→ **Exercise**
Transcribe all of the data exactly, leaving nothing out.

►

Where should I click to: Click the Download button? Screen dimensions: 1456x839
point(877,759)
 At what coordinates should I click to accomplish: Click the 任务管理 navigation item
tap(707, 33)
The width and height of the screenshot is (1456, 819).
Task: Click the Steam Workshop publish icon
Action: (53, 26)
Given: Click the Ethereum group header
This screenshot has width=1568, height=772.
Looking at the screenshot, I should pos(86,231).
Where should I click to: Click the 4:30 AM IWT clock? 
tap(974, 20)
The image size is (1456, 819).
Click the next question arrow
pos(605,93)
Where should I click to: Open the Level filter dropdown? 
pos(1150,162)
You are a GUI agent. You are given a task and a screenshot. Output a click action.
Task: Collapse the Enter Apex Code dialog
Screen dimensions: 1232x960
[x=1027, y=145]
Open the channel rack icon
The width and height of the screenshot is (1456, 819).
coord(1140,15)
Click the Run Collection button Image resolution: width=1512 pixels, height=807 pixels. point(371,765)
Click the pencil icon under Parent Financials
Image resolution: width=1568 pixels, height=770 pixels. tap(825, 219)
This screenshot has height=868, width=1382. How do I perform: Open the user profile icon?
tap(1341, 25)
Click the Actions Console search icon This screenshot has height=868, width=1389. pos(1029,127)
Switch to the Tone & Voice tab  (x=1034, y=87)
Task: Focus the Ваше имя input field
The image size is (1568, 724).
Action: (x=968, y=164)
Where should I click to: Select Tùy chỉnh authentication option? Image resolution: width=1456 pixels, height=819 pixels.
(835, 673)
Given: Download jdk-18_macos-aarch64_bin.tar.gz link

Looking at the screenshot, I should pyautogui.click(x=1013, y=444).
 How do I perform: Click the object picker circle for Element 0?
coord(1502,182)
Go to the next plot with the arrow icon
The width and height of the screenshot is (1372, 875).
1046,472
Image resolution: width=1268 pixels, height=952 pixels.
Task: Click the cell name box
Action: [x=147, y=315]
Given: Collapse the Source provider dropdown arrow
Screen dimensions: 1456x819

◄

→ **Finished exercise**
Where should I click to: Click the Download button? Screen dimensions: 1456x839
point(877,759)
 At what coordinates should I click to accomplish: Click the 任务管理 navigation item
tap(707, 33)
The width and height of the screenshot is (1456, 819).
Task: Click the Steam Workshop publish icon
Action: (53, 26)
Given: Click the Ethereum group header
This screenshot has width=1568, height=772.
Looking at the screenshot, I should pos(86,231).
Where should I click to: Click the 4:30 AM IWT clock? 
tap(974, 20)
The image size is (1456, 819).
Click the next question arrow
pos(605,93)
Where should I click to: Open the Level filter dropdown? 
pos(1150,162)
You are a GUI agent. You are given a task and a screenshot. Output a click action.
Task: Collapse the Enter Apex Code dialog
Screen dimensions: 1232x960
[x=1027, y=145]
Open the channel rack icon
The width and height of the screenshot is (1456, 819).
coord(1140,15)
Click the Run Collection button Image resolution: width=1512 pixels, height=807 pixels. point(371,765)
Click the pencil icon under Parent Financials
Image resolution: width=1568 pixels, height=770 pixels. tap(825, 219)
This screenshot has height=868, width=1382. How do I perform: Open the user profile icon?
tap(1341, 25)
Click the Actions Console search icon This screenshot has height=868, width=1389. pos(1029,127)
Switch to the Tone & Voice tab  (x=1034, y=87)
Task: Focus the Ваше имя input field
The image size is (1568, 724).
Action: (x=968, y=164)
Where should I click to: Select Tùy chỉnh authentication option? Image resolution: width=1456 pixels, height=819 pixels.
(835, 673)
Given: Download jdk-18_macos-aarch64_bin.tar.gz link

Looking at the screenshot, I should pyautogui.click(x=1013, y=444).
 How do I perform: Click the object picker circle for Element 0?
coord(1502,182)
Go to the next plot with the arrow icon
The width and height of the screenshot is (1372, 875).
1046,472
Image resolution: width=1268 pixels, height=952 pixels.
Task: Click the cell name box
Action: [x=147, y=315]
Given: Collapse the Source provider dropdown arrow
Screen dimensions: 1456x819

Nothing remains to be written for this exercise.